● **SET TASK**:
Please replace "checkbox" with "check box" throughout the items below, leaving everything else unchanged.

***** SUPPLIED DATA *****

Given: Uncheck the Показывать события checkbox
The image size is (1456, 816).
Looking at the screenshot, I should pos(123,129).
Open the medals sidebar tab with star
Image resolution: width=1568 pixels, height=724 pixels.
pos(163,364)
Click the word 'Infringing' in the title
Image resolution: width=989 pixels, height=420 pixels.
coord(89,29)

*****

● **RESPONSE TO THE TASK**:
Given: Uncheck the Показывать события check box
The image size is (1456, 816).
Looking at the screenshot, I should pos(123,129).
Open the medals sidebar tab with star
Image resolution: width=1568 pixels, height=724 pixels.
pos(163,364)
Click the word 'Infringing' in the title
Image resolution: width=989 pixels, height=420 pixels.
coord(89,29)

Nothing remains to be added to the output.